+++ Exercise passage +++

Friday, April 27, 2018

Signed, sealed, delivered: DocuSign hits the Nasdaq


Congratulations to the past and present DocuSign team for their incredible achievements, as the company makes its public market debut. What a journey it has been since the genesis of the company in 2003, when it’s visionary team set out to automate the agreement process and solve many pain points from speed to cost and accuracy.

In 15 years, DocuSign’s cloud-based platform has made it possible for more than 370,000 companies and hundreds of millions of users to make nearly every agreement, approval process, or transaction digital—from practically any device, virtually anywhere in the world. It’s rare to see any type of technology reach such a range of customers -  from very large companies to individual users across all industries. Today, seven of the top 10 global technology companies, 18 of the top 20 global pharmaceutical companies, and 10 of the top 15 global financial services companies are DocuSign customers. More than 700 million transactions have been performed on the platform. And this is just the beginning!

+++

▸ **Problem to work on**: Copy the DocuSign post from the words "Friday, April 27, 2018" through the words "cost and accuracy.", and change "DocuSign" to "Docusign" each time it appears in that span. The items that follow are separate material and have no connection to the post above.

+++ Data records +++

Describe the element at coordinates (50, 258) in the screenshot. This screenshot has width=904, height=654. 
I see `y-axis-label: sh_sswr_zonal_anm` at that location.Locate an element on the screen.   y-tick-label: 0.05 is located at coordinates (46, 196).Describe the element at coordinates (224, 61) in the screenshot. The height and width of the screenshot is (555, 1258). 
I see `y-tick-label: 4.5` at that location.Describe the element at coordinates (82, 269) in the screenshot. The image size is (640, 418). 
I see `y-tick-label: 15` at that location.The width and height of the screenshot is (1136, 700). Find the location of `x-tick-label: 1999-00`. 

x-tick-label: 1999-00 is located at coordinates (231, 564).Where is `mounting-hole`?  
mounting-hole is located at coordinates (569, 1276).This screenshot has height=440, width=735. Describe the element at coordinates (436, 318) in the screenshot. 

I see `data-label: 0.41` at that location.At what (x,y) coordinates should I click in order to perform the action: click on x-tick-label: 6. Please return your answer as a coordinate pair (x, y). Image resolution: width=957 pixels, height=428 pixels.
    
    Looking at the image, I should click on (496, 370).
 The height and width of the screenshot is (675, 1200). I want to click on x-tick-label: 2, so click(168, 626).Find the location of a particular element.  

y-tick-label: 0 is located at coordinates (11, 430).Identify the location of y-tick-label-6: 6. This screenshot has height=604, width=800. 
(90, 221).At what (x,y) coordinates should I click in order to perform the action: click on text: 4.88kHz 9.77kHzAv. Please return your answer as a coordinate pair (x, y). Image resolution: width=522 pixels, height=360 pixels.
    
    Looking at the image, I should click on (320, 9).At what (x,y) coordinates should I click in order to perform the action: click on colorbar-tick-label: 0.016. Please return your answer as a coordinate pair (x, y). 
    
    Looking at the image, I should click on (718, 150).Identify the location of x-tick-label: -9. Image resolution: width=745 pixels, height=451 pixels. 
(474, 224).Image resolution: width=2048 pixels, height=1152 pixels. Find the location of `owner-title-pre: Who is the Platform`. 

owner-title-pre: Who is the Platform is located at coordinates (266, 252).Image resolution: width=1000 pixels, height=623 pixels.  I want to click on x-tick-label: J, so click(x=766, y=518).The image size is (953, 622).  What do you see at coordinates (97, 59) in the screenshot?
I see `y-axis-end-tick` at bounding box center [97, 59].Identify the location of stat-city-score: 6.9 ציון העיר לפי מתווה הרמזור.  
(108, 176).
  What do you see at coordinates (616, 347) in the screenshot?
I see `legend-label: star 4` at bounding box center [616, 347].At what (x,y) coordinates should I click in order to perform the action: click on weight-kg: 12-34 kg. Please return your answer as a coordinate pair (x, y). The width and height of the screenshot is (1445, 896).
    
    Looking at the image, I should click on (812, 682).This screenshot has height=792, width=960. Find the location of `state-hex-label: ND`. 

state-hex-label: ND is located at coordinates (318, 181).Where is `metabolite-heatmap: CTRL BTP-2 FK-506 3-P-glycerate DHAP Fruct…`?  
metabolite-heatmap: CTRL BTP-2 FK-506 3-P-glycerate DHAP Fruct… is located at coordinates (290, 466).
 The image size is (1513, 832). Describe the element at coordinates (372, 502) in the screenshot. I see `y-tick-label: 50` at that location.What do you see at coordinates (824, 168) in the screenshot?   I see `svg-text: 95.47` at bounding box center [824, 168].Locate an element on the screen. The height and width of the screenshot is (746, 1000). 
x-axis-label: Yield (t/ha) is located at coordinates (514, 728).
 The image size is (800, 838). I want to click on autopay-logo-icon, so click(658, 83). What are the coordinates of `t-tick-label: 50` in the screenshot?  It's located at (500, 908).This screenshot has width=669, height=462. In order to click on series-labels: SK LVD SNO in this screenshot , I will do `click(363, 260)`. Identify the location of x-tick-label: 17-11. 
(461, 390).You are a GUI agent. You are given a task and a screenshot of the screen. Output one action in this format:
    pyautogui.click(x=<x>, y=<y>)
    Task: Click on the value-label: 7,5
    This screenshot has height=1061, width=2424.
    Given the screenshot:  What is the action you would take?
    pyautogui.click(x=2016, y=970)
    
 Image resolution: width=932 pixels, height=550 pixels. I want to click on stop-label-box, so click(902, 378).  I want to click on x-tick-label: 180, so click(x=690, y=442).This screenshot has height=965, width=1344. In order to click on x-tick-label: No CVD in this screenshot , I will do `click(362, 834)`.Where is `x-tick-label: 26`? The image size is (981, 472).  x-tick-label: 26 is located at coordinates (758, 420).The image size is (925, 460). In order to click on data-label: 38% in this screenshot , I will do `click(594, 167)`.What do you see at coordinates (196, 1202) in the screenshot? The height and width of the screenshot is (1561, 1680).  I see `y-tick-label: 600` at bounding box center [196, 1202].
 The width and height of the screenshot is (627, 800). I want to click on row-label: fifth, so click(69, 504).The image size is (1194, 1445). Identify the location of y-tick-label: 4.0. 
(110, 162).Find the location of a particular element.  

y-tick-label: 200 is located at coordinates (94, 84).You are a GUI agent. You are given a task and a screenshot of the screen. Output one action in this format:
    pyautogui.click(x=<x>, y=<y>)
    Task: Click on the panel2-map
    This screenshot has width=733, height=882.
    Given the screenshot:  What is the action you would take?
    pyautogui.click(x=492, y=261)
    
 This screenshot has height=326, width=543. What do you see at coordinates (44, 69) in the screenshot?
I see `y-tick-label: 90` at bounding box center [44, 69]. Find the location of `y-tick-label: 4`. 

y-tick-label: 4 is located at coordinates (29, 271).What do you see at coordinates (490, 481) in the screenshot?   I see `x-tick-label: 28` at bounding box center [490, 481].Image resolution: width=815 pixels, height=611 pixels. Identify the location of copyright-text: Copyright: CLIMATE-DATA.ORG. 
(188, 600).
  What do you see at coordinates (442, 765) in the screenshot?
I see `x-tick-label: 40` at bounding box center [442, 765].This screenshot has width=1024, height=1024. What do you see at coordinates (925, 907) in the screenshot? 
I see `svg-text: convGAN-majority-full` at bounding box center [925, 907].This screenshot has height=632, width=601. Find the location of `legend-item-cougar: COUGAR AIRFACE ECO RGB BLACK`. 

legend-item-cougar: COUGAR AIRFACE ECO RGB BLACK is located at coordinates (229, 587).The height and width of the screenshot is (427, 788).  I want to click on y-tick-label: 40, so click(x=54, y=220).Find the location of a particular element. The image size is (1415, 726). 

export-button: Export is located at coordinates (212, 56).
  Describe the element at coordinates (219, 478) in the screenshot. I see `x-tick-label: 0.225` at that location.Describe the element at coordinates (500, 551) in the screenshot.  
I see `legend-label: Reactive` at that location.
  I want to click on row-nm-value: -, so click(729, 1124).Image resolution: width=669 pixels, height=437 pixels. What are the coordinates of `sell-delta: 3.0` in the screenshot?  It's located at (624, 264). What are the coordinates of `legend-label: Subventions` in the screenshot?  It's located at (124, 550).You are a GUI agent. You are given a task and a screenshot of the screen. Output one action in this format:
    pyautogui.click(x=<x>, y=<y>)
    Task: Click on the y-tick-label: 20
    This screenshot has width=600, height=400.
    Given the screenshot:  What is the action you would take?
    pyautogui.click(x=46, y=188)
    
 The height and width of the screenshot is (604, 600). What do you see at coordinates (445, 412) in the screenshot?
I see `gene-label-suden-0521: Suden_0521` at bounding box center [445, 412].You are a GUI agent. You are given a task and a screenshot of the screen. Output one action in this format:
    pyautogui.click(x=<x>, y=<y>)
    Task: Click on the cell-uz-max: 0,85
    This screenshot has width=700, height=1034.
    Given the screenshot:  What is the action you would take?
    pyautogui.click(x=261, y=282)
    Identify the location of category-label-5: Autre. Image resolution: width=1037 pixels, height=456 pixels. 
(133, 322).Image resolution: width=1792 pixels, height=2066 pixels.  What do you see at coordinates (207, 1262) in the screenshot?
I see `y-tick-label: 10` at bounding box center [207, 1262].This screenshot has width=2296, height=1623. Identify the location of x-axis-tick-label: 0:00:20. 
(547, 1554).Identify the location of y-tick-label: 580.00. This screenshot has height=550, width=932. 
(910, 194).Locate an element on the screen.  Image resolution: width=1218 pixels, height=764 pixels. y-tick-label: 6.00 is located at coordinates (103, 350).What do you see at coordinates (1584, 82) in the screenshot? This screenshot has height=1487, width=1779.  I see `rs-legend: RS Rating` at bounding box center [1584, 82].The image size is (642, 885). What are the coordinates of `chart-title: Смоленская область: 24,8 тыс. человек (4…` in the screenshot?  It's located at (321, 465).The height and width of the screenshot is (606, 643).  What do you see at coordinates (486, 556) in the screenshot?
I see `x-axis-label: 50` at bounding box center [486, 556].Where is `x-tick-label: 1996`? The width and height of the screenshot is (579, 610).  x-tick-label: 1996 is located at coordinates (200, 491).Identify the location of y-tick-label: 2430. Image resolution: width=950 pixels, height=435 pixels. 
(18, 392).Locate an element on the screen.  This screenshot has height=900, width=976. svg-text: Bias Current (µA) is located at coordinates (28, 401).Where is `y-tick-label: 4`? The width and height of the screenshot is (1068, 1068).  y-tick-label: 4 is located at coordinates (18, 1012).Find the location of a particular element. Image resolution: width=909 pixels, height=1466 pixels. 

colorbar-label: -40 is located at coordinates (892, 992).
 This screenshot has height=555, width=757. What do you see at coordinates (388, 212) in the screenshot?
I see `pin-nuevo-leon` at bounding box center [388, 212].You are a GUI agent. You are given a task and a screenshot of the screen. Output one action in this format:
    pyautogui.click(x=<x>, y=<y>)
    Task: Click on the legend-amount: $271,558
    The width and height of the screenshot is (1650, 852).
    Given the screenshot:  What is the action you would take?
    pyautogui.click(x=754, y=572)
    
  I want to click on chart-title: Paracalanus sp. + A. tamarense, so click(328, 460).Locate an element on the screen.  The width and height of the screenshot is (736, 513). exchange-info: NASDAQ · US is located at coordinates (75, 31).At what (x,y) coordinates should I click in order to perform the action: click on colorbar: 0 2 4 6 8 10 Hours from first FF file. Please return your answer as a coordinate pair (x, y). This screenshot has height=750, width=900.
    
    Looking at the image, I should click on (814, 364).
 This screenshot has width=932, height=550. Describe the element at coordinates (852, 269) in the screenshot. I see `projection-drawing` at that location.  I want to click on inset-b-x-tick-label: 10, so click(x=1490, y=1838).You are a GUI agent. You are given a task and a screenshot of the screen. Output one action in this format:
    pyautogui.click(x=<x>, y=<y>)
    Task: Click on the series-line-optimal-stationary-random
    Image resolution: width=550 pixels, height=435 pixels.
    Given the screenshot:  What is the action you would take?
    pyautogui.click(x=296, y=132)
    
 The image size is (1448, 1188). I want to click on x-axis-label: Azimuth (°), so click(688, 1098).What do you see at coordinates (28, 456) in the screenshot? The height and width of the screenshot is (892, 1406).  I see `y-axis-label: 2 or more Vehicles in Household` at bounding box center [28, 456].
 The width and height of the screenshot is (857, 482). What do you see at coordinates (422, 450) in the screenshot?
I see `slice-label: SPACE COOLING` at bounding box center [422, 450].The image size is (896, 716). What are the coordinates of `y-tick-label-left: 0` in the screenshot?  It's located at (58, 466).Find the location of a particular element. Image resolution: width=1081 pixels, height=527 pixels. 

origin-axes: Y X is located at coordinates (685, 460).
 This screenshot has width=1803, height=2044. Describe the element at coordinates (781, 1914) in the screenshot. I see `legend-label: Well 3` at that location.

+++

▸ **Completed task**:
Friday, April 27, 2018

Signed, sealed, delivered: Docusign hits the Nasdaq


Congratulations to the past and present Docusign team for their incredible achievements, as the company makes its public market debut. What a journey it has been since the genesis of the company in 2003, when it’s visionary team set out to automate the agreement process and solve many pain points from speed to cost and accuracy.